(Istruzioni del compito):
A. Copia dall'articolo sui distributori di carburante tutto il passo che va da "Il peso della" fino a "corrispondesse al vero.", estremi compresi.
B. Prosegui l'articolo sui distributori di carburante a partire dalla sua ultima frase.

Allarme carburanti, in Italia oltre 1.300 distributori in più un anno, nonostante il Covid
I gestori presentano il modello per una rete razionale che possa battere i fuorilegge e dare un futuro al settore. A fine ottobre ci sono 1.345 punti vendita in più rispetto a un anno fa
A ottobre sono 23.805 i punti vendita di carburanti, contro i 22.460 di un anno fa: 1.345 i punti vendita in più, solo negli ultimi 12 mesi e nonostante il Covid-19, la giungla inestricabile e incontrollabile di marchi esposti al pubblico (237) e di soggetti di ogni risma. L’erogato medio annuo per impianto in Italia è di 1.367mila litri, contro i 3.460mila in Germania, i 3.912mila in Francia e i 4.155mila in Gran Bretagna. L’allarme, tanto più degno di maggior attenzione se si pensa al crollo della domanda di carburanti legata al Covid, è espresso in una nota congiunta di Faib Confesercenti, Fegica Cisl e Figisc/Anisa Confcommercio, che ricorda i 40 anni di interventi legislativi per tentare di razionalizzare la rete distributiva dei carburanti. Liberalizzazioni e “aperture” del Mercato hanno fallito miseramente, con il risultato che gli impianti continuano ad aumentare, il ritorno economico degli operatori onesti si assottiglia e i criminali fanno affari d’oro.
Il peso della criminalità
Secondo il Procuratore di Trento, il Dottor Raimondi, audito in Parlamento il 5/11/2019, “nella distribuzione carburanti c’è un ingresso incontrollato di soggetti. Il traffico illecito di prodotti petroliferi ha assunto una rilevanza estremamente pesante e pericolosa anche per il controllo da parte della criminalità organizzata. Il 30% del venduto sfugge all’imposizione fiscale, per un valore di circa 10-12 miliardi di euro.”
Secondo il MEF, già nel 2016 oltre 5.000 impianti dichiaravano di aver venduto meno di 300mila litri, impianti i cui proprietari, nella stragrande maggioranza dei casi, continuano a non chiudere nonostante la loro insostenibilità economica, con ogni evidenza conclamata se quanto ufficialmente dichiarato corrispondesse al vero.

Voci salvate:

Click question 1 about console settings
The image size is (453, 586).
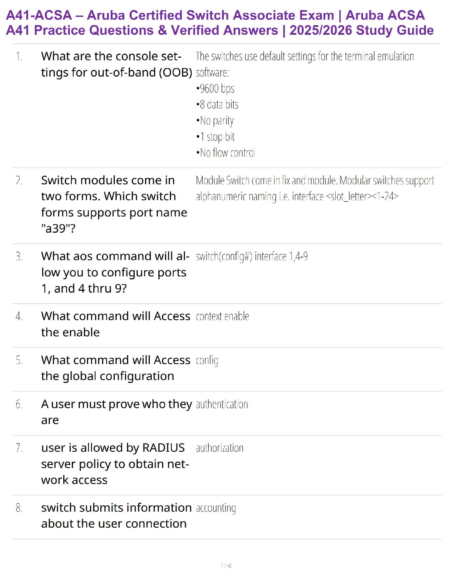click(x=116, y=64)
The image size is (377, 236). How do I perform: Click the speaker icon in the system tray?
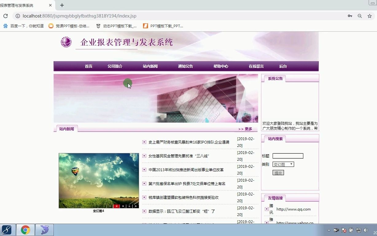(366, 230)

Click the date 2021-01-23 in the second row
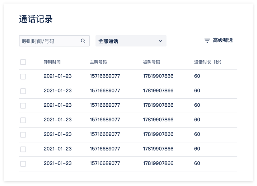(57, 91)
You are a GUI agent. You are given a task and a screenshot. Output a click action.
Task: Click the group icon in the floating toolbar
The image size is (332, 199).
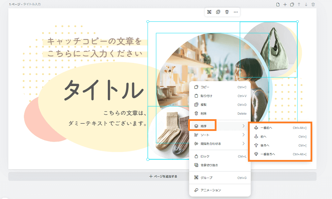[x=209, y=12]
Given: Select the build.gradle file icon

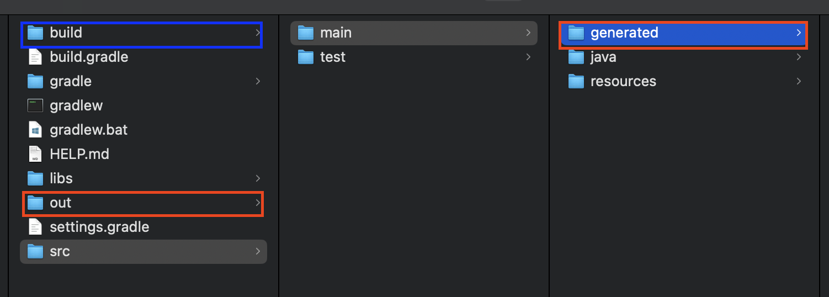Looking at the screenshot, I should 35,57.
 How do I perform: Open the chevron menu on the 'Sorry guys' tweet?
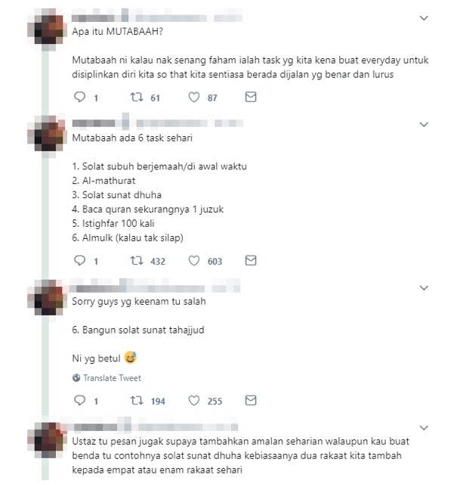pyautogui.click(x=424, y=288)
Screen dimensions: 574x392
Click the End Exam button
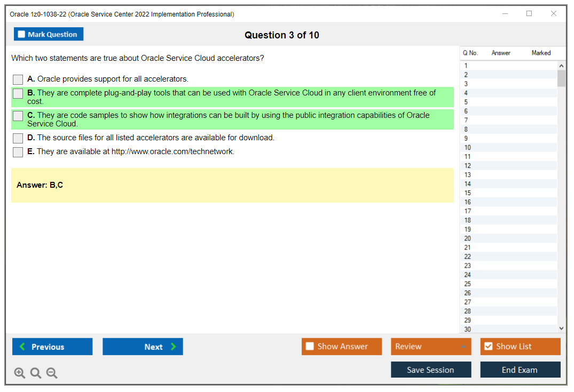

(Le tue risposte):
A.
Il peso della criminalità
Secondo il Procuratore di Trento, il Dottor Raimondi, audito in Parlamento il 5/11/2019, “nella distribuzione carburanti c’è un ingresso incontrollato di soggetti. Il traffico illecito di prodotti petroliferi ha assunto una rilevanza estremamente pesante e pericolosa anche per il controllo da parte della criminalità organizzata. Il 30% del venduto sfugge all’imposizione fiscale, per un valore di circa 10-12 miliardi di euro.”
Secondo il MEF, già nel 2016 oltre 5.000 impianti dichiaravano di aver venduto meno di 300mila litri, impianti i cui proprietari, nella stragrande maggioranza dei casi, continuano a non chiudere nonostante la loro insostenibilità economica, con ogni evidenza conclamata se quanto ufficialmente dichiarato corrispondesse al vero.

B.
Modello di riforma
Faib Confesercenti, Fegica Cisl e Figisc/Anisa Confcommercio, pur essendo letteralmente l’ultimo anello della filiera, hanno deciso di assumere l’iniziativa e hanno presentato il loro modello di riforma per una rete più efficiente e razionale. Obiettivi dichiarati del modello: imporre a compagnie e retisti la chiusura di 10.000 impianti inefficienti (sotto i 600mila litri dichiarati, senza attività integrative, abbandonati dal Gestore), + 150 in autostrada, tra il 2021 ed il 2023, per ottenere una rete più snella, favorire i controlli degli organi ispettivi ed aumentare l’indice di produttività per impianto. Di conseguenza, restituire alla collettività almeno 8 miliardi di euro di gettito erariale evaso e almeno 1,4 miliardi al mercato ad agli operatori onesti; ricostruire un sistema regolatorio certo, favorire il rientro delle multinazionali; attirare nuovi investimenti da dedicare alla modernizzazione della rete in coerenza con una mobilità sostenibile sul piano ambientale e con l’attuale fase di transizione energetica. Strumenti essenziali del modello: il Fondo Pubblico a cui i proprietari debbono conferire gli impianti da portare in chiusura, per garantire trasparenza, effettivo smantellamento ed il relativo rispetto dei tempi e degli standard legislativi per la bonifica ambientale; il Durn carburanti con il quale i proprietari degli impianti debbono certificare di non aver pendenze con la Giustizia e di aver pienamente rispettato le leggi speciali di settore.